### УКАЗАНИЯ И ТРЕБОВАНИЯ
Продублируйте дословно фрагмент текста об историзме в кино, который открывается словами, содержащими «История возникает в», и завершается словами «столкновение открывается происходящее.».

### ИСХОДНЫЙ ТЕКСТ
((

Полагаем, что о подлинном историзме кинопроизведения можно говорить в том случае, когда конфликт, лежащий в его основе, принципиально не может быть перенесён в иное время. То есть главный драматургический конфликт укоренён в конкретном историческом времени, и сюжет, понимаемый как эволюция этого конфликта, оказывается неразрывно связанным с историей.

При таком подходе к историческому фильму, например, фильм-экранизация «Три мушкетёра» не является историческим. Авантюрный сюжет легко переносится в другую эпоху или разыгрывается между партиями кошек и собак в мультипликационном фильме. Связь авантюрной интриги с историческим фоном очень непрочна, да и неважна. А, скажем, комедия Игоря Савченко «Случайная встреча» историчен. Легкомысленному себялюбцу герою Самойлова, противостоят коллектив и коллективная мораль. Основной конфликт фильма между старым и новым, между новой коллективистской моралью и старым индивидуализмом и себялюбием лежит в основе огромного числа фильмов советской эпохи и перестаёт быть актуальным вместе с её завершением. Время фильма «Случайная встреча» для сегодняшнего зрителя – настоящее прошлого. То есть фильм утверждает: «Так было». Но и здесь структура фильма осложнена наложением иного времени. Фильм не просто отражает реалии эпохи, он одновременно формирует представление о той модели будущего, которая господствует в тот момент в сознании людей. Это не утопия, не идеальная абстрактная модель будущего. Это – экстраполяция тенденций настоящего, краткосрочный прогноз. Историческое время здесь оказывается двухслойным: «Так есть, и мы хотим, чтобы так было». «Настоящее настоящего» сопряжено с настоящим будущего.

Даже в фильмах, выполненных в подчёркнуто документальной эстетике, таких, как «Третья Мещанская», настоящее настоящего, историческое время, оказывается связанным с другими формами времени. Так, мы видим фантазии и мечты героев, представленные в форме визуальных образов: Николай в кресле-качалке, мечтающий о домашнем тепле, личико младенца, в которое для Людмилы превращается лицо куклы.

История возникает в настоящем, когда схвачен глубинный конфликт эпохи, когда авторскому анализу подвластно драматическое столкновение судеб и интересов людей, а через это столкновение открывается происходящее.

Через призму конфликта рассматривает исторический фильм Сергей Эйзенштейн. Работая над фильмом «Иван Грозный», режиссёр формулирует принципы создания фильма на историческом материале. В центре его внимания смысл борьбы Ивана Грозного за Великую Русь. То есть речь идёт о смысле истории, раскрывающемся в конфликте: «Те факты, которые я считаю "характерными", ибо "характерен" не сам факт по себе, но наличие его в концепции исторического понимания и "освещения" факта определённым историческим сознанием. [Сюжеты] "Смерти Ивана Грозного", "Князя Серебряного", пропитанных бульварщиной романов Льва Жданова (например, "Царь-опричник") глубоко отличны [от нашего] по выбору материала, ибо отбор этот диктуется различием концепции либеральничающей интеллигенции периода царской России XIX века от нашей концепции, интересующейся не сомнительно "маниакальным" истолкованием характера Ивана, но смыслом той борьбы, которую Иван вёл за единую великую Россию, в противоположность слабой "заштатной" державе, чем неминуемо было бы наше государство в условиях феодальной раздробленности. Этот субъективный отбор является "высшей правдой" для каждой частной эпохи. С исторической правдой и полной объективностью подход к истории совпадает лишь на нашем этапе развития».

))

### ПРЕДОСТАВЛЕННЫЕ ДАННЫЕ
((

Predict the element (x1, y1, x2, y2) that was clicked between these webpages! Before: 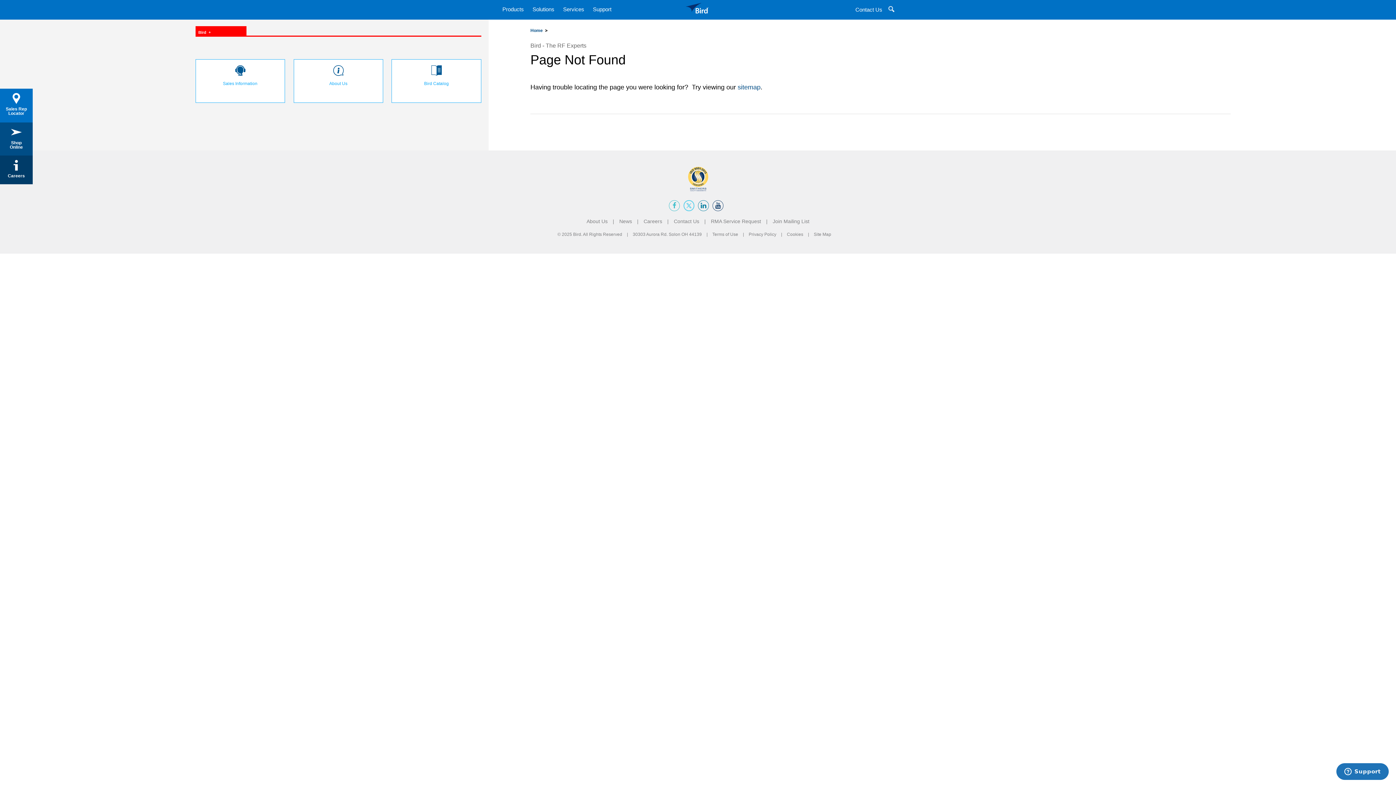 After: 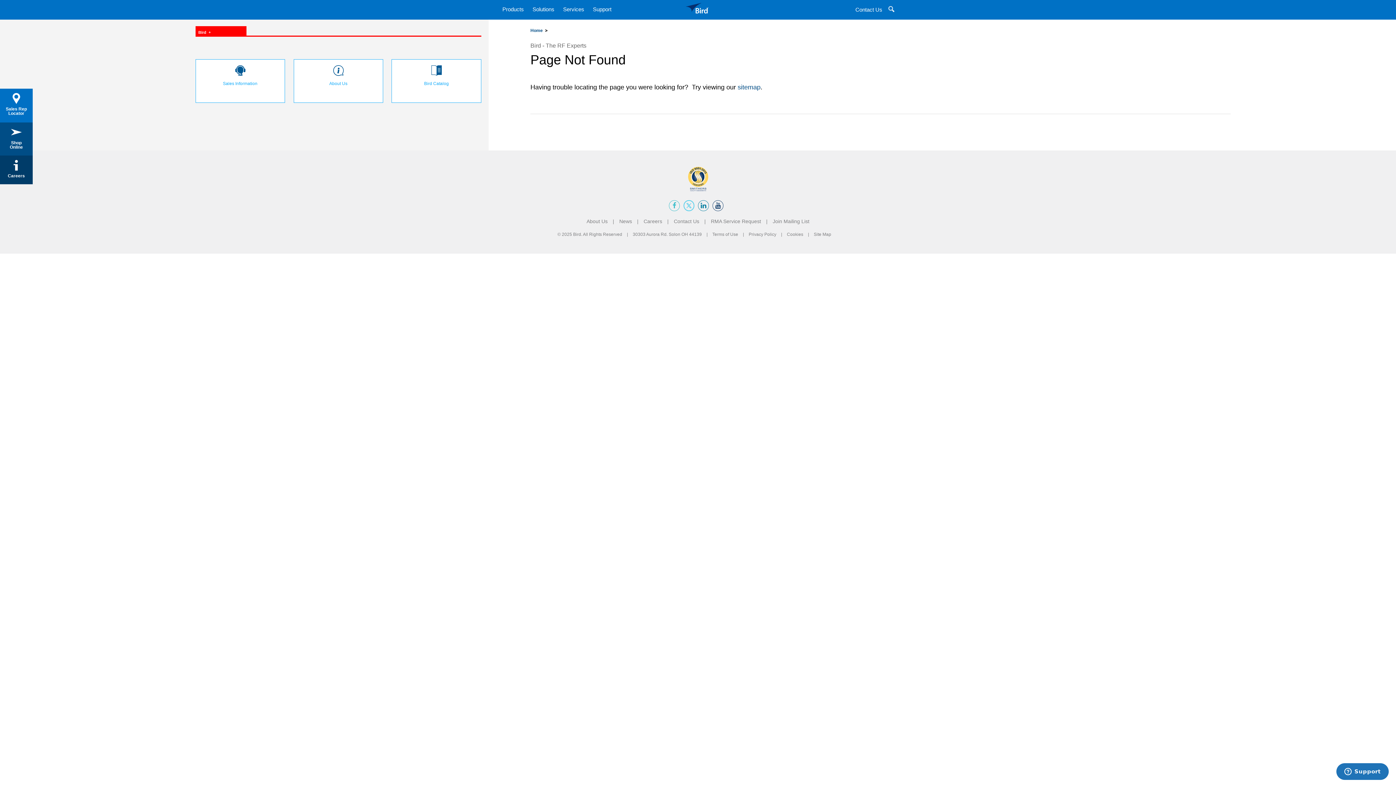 Action: bbox: (698, 200, 712, 211)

))

### РЕЗУЛЬТАТ
История возникает в настоящем, когда схвачен глубинный конфликт эпохи, когда авторскому анализу подвластно драматическое столкновение судеб и интересов людей, а через это столкновение открывается происходящее.